Sebagai Wakil Rektor Bidang Akademik UIN Jakarta, Tholabi menekankan bahwa fatwa bersifat relatif dan tidak mengikat, kecuali bagi pemohon fatwa atau mustafti.
Menurutnya, polemik terkait fatwa MUI muncul karena adanya percampuran antara forum internal dan eksternal dalam merespons fatwa tersebut.
“Masalah muncul karena fatwa dibahas di forum eksternal atau ruang publik, padahal seharusnya hanya dibahas di forum internal,” ujarnya.
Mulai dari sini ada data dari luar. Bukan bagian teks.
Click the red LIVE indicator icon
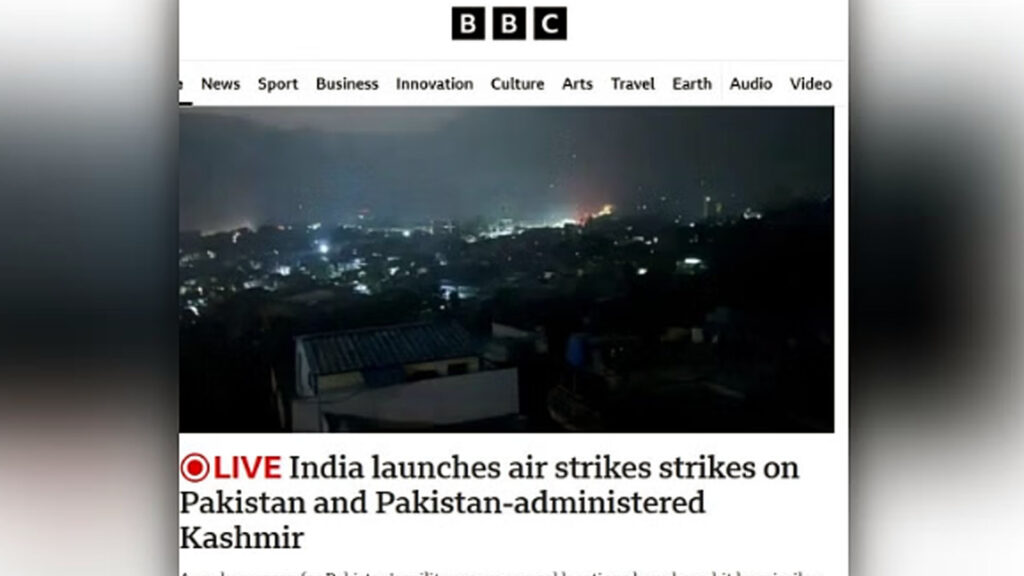pyautogui.click(x=195, y=468)
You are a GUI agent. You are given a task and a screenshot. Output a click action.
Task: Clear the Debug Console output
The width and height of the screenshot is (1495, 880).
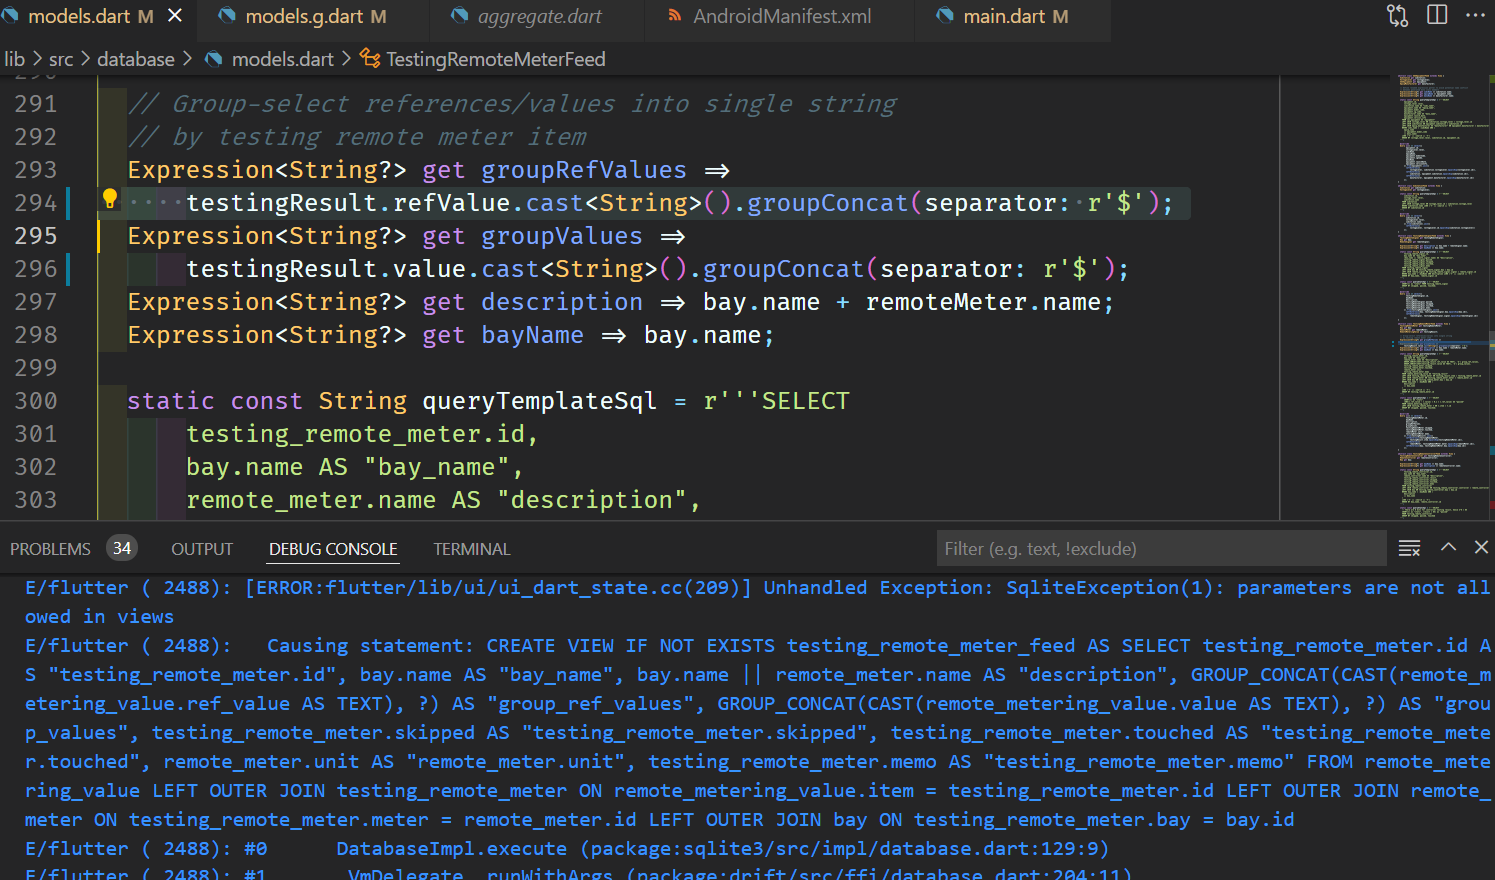tap(1409, 548)
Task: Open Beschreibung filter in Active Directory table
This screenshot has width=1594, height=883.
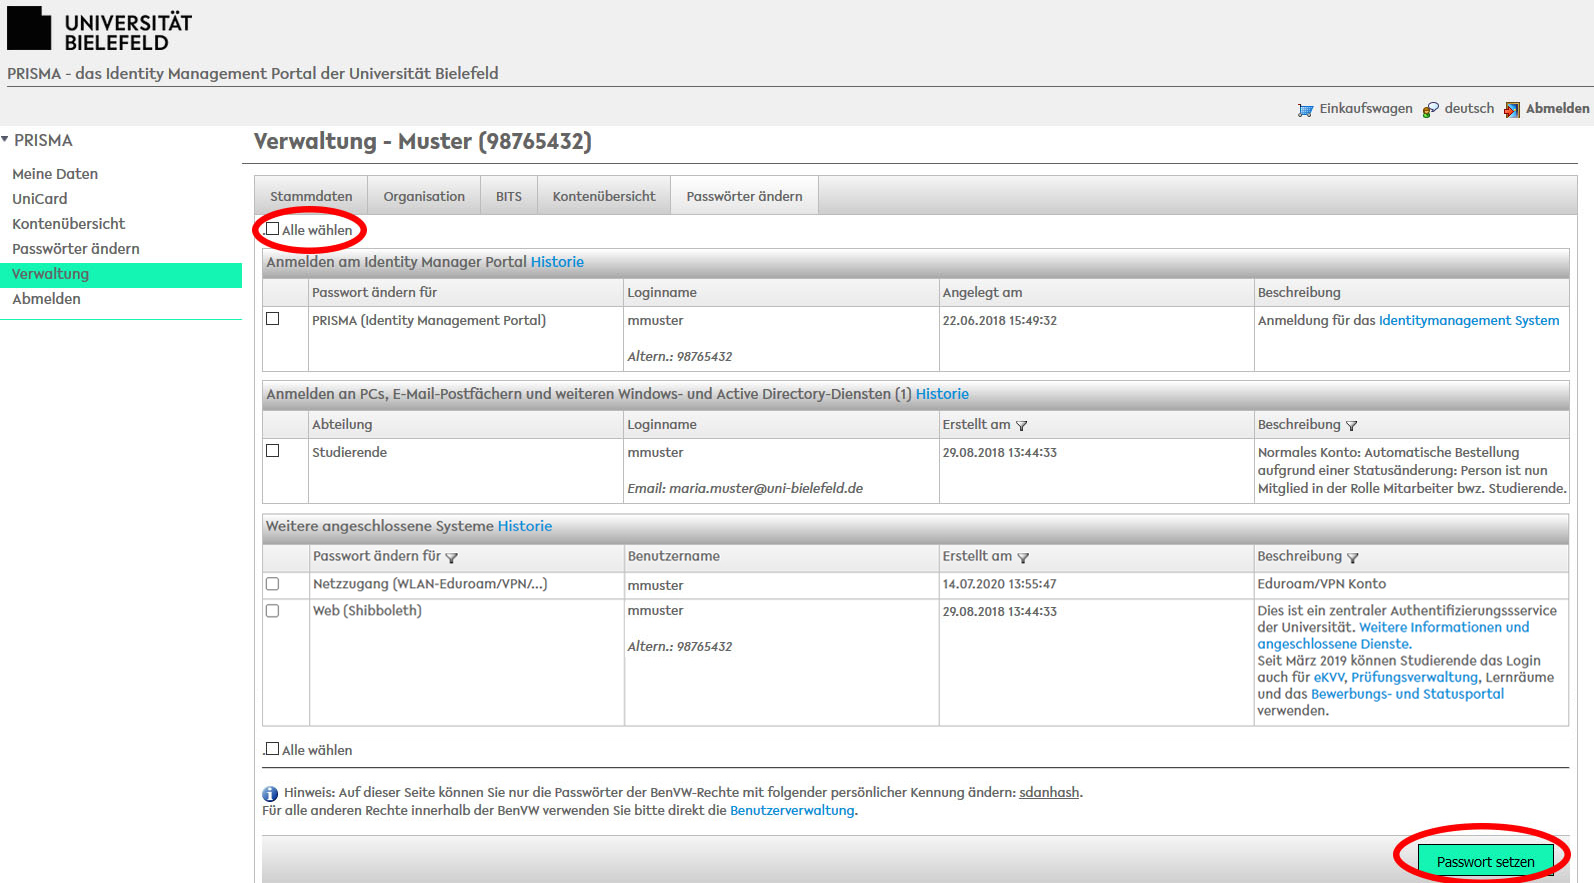Action: click(x=1352, y=426)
Tholabi menambahkan bahwa ada kalanya kaidah agama dapat diakomodasi dalam kaidah hukum, tetapi fatwa MUI ini termasuk dalam kategori yang tidak bisa diakomodasi oleh kaidah hukum.
Tholabi menekankan pentingnya pemilahan antara forum internal dan eksternal. Dalam forum internal, negara menjamin ekspresi agama dan keyakinan setiap umat beragama, sedangkan dalam forum eksternal, negara bertanggung jawab membangun harmoni antarumat beragama.
Ia juga menyatakan bahwa salam lintas agama harus ditempatkan pada porsi yang tepat.
“Tidak lazim salam lintas agama dilakukan dalam forum internal umat Islam, seperti khotbah Jumat atau pengajian. Namun, dalam forum publik, seperti yang diselenggarakan oleh lembaga pemerintah atau acara resmi lintas agama, itu menjadi bagian dari upaya membangun harmoni antarumat beragama,” tutur Tholabi.